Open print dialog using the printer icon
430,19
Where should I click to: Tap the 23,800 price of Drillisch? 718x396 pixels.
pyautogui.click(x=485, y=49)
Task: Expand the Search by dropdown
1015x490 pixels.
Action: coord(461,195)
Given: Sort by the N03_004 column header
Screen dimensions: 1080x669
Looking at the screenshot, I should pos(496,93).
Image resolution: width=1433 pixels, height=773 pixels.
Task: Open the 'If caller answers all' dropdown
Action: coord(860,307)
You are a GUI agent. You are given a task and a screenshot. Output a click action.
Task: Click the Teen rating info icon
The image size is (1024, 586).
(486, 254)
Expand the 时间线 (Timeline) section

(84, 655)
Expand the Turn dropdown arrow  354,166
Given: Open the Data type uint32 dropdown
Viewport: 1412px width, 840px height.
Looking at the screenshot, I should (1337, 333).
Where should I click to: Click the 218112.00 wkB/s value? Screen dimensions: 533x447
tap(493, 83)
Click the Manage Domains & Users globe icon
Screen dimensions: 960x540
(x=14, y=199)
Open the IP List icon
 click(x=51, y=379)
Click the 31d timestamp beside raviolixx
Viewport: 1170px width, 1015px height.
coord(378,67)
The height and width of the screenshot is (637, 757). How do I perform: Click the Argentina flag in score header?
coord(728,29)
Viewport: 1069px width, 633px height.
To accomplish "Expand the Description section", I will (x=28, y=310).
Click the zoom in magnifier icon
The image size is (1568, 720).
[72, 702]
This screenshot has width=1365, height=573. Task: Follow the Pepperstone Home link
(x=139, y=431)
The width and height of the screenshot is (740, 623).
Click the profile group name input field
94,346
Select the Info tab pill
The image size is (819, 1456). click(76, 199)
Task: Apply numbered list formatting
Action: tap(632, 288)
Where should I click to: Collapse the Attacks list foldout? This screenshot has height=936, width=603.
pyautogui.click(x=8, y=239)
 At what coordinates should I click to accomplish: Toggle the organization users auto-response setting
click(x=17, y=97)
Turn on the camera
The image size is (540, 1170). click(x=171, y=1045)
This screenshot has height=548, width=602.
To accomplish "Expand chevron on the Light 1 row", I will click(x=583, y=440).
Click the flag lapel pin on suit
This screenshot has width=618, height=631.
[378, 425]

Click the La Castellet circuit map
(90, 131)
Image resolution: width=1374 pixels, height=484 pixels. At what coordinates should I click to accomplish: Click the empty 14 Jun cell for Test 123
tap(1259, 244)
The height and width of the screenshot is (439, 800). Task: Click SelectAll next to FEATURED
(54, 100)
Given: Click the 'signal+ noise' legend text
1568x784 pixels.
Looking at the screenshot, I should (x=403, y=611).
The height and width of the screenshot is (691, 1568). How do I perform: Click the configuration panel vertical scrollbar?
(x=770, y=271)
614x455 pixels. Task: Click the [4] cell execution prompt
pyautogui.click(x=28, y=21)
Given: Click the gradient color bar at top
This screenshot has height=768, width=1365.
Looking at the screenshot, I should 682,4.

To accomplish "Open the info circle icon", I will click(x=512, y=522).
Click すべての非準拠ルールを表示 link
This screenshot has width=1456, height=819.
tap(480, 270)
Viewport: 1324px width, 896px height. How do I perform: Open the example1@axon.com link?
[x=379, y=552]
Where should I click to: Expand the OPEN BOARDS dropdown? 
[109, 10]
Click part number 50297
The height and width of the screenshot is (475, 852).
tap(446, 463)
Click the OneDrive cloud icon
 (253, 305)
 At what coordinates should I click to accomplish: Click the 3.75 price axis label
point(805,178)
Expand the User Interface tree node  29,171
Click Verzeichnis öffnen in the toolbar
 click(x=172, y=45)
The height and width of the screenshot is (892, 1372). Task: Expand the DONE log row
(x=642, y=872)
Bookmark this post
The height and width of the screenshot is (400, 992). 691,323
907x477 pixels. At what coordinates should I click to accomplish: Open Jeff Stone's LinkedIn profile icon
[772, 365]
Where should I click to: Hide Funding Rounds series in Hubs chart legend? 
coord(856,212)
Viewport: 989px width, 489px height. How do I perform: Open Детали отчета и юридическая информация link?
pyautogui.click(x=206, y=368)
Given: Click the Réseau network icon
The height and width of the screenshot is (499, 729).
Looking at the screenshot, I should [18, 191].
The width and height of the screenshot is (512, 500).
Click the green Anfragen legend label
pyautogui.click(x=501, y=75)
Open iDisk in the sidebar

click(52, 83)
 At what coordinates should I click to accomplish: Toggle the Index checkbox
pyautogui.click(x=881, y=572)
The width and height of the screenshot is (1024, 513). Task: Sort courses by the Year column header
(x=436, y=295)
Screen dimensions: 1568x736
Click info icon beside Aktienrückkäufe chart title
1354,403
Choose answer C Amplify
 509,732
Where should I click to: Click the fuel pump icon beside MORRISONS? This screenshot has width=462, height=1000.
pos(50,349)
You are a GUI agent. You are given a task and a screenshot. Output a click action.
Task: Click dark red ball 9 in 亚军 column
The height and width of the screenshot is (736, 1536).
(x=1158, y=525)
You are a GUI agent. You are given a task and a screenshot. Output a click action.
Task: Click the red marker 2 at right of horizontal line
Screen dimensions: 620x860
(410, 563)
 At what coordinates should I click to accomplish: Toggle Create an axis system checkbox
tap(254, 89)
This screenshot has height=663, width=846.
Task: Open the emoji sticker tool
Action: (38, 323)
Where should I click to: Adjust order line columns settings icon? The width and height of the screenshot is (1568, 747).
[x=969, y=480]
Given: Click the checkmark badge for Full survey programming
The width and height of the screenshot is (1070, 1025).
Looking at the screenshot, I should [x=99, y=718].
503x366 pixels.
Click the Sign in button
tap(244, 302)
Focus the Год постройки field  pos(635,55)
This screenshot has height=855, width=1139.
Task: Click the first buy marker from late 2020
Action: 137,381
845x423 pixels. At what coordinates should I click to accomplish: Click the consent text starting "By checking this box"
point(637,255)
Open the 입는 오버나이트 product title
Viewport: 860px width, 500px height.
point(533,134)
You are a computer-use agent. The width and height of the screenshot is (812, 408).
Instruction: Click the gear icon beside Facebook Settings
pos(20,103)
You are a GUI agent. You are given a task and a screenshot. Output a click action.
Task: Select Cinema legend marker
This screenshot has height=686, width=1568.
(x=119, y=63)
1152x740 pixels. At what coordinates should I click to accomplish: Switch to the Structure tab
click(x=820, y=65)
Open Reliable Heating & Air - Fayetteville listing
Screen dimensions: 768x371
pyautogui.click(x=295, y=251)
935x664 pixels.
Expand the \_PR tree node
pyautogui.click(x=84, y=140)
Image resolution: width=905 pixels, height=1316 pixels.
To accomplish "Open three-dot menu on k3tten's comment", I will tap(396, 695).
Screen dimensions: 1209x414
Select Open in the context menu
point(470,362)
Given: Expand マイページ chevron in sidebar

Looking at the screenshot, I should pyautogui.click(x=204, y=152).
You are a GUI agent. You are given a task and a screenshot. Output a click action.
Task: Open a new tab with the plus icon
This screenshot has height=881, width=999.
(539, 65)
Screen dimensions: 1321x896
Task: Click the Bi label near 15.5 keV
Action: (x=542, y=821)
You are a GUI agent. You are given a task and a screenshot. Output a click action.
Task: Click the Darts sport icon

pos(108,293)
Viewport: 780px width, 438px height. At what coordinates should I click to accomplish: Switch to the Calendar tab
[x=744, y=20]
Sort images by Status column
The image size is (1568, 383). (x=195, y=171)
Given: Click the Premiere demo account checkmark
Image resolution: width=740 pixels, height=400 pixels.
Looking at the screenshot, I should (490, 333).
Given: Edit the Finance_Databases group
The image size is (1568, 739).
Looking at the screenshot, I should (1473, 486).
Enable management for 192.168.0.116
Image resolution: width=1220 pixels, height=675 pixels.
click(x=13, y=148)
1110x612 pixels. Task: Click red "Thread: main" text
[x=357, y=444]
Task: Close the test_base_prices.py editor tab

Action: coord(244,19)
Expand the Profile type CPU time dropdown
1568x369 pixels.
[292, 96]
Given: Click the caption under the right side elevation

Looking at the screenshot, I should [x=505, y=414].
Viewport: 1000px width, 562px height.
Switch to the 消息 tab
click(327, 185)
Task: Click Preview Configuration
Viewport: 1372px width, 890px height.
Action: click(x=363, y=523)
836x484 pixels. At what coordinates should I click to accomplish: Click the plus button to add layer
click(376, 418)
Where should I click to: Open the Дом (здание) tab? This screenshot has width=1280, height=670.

What you should do
Beginning with the line that has "Image resolution: width=1374" and ending with the line that has "Given: Click the gradient color bar at top", set down the lines above exactly and include no others.

Task response
Image resolution: width=1374 pixels, height=484 pixels. At what coordinates should I click to accomplish: Click the empty 14 Jun cell for Test 123
tap(1259, 244)
The height and width of the screenshot is (439, 800). Task: Click SelectAll next to FEATURED
(54, 100)
Given: Click the 'signal+ noise' legend text
1568x784 pixels.
Looking at the screenshot, I should (x=403, y=611).
The height and width of the screenshot is (691, 1568). How do I perform: Click the configuration panel vertical scrollbar?
(x=770, y=271)
614x455 pixels. Task: Click the [4] cell execution prompt
pyautogui.click(x=28, y=21)
Given: Click the gradient color bar at top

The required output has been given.